Nama    Moh. Hadimulyo, BSc
Tanggal Lahir    unknown
Perguruan     Keluarga Pencak Silat Nusantara
Posisi    founder
Pangkat    unknown

Moh. Hadimulyo, BSc

Moh. Hadimulyo, BSc adalah salah satu dari tiga pendekar pendiri kelompok belajar informal bernama Study Group Pencak Silat Nusantara pada 28 Juli 1968 di Jakarta, yang kemudian menjadi sebuah perguruan silat bernama KPS Nusantara pada tanggal 28 Juli 1973. ia adalah murid dari dua master Setia Hati, Marijun Sudirohadiprodjo dan Rachmad Suronagoro, dan aktif di bidang teknis IPSI.

Moh. Hadimulyo bersama dua rekannya memprihatinkan keadaan Pencak Silat yang kurang diminati oleh kaum muda, alasannya jika ada Pencak Silat dan ada peminatnya pun sangat sulit untuk mencari guru dan tempat latihan karena pada umumnya perguruan-perguruan yang ada masih tertutup.

Akibatnya, para pendiri Kelompok Studi berupaya mengubah kebiasaan lama agar pelatihan menjadi lebih sistematis. Mereka merasa bahwa materi pelatihan, kurikulum, dan tahapan pembelajaran harus didefinisikan dengan jelas, dan tes dan evaluasi perlu dilakukan secara berkala. Kedua, mereka memutuskan untuk secara tegas memisahkan aspek 'luar', fisik dari 'dalam', aspek spiritual. Ketiga, mereka percaya pencak silat olahraga bisa dipertandingkan, dan siap merintis sistem kompetisi untuk membuktikannya. Keempat, mereka terbuka untuk belajar dari bentuk pertahanan diri lainnya. Hadimulyo sendiri belajar di Jakarta Ju Jitsu Club di bawah pimpinan MA Efendhi; sedangkan Mohamad Djoko Waspodo dan Rachmadi Djoko Suwignjo mempelajari karate gaya Shotokan sampai tingkat dan satu.Rachmadi Djoko Suwignjo bahkan menjadi praktisi karate terkenal dan memenangkan beberapa penghargaan antara tahun 1970 dan 1972. Kelima, dan terakhir, mereka sepakat bahwa dalam mencari efektivitas gerakan, estetika tidak bisa diabaikan. Agar berhasil, pesilat harus menampilkan pertunjukan yang atraktif.

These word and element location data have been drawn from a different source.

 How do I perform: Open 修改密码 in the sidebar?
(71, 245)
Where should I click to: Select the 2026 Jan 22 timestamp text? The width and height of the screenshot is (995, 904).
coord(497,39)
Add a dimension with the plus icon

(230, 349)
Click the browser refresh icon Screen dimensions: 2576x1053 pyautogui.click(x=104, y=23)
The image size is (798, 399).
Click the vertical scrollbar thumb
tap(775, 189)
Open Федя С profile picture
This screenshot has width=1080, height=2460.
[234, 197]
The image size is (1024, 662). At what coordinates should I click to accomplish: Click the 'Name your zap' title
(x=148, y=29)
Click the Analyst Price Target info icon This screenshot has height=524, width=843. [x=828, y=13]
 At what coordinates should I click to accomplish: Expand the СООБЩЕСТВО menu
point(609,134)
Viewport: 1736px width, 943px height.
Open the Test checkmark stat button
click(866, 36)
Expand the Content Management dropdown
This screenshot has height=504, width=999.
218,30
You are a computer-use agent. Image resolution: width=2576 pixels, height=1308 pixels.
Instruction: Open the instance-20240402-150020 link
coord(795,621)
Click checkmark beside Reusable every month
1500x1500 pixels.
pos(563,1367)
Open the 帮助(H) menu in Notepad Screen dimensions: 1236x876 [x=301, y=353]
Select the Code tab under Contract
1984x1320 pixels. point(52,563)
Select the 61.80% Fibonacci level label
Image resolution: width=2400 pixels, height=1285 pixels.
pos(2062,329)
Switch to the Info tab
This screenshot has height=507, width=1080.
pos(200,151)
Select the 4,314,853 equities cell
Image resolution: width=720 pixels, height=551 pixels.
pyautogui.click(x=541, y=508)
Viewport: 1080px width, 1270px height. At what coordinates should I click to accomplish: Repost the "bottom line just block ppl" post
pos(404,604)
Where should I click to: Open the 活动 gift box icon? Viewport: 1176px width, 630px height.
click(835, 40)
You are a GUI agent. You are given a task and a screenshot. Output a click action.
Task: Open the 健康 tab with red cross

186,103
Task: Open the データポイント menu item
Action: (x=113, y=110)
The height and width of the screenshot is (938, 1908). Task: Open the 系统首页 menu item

Melalui Study Group Pencak Silat Nusantara tujuan mereka jelas untuk mencari upaya agar pencak silat berkembang. Melalui masa yang cukup panjang, akhirnya diputuskan untuk memulai pembaharuan antara lain berupa :

  1. Memisahkan secara tegas pembinaan pencak silat “Gerak” dan “Aspek dalam”
  2. Mengubah metoda latihan tradisional menjadi metoda latihan yang sistimatis, jelas materi latihan, kurikulum dan tahapan belajarnya . Diadakan tes dan evaluasi secara teratur serta diberikan atribut yang tampak jelas dari luar bagi tiap tahapan belajar
  3. Mempelopori adanya pertandingan pencak silat olah raga.
  4. Menyelenggarakan peragaan-peragaan yang atraktif.
  5. Membantu PB IPSI membenahi sisi organisasi.

Langkah pembaharuan yang disusul dengan langkah uji coba ini segera membuahkan hasil. 

Namun pada akhir 1970-an ketika Moh. Hadimulyo bersama dua rekannya mundur dari dunia persilatan, KPS Nusantara seperti kehilangan gairahnya. Peminat pencak silat olahraga semakin menurun sementara pencak silat seni budaya terus meningkat. Efeknya prestasi pencak silat di bidang olahraga kiran kenurun, medali emas semakin sedikit diraih.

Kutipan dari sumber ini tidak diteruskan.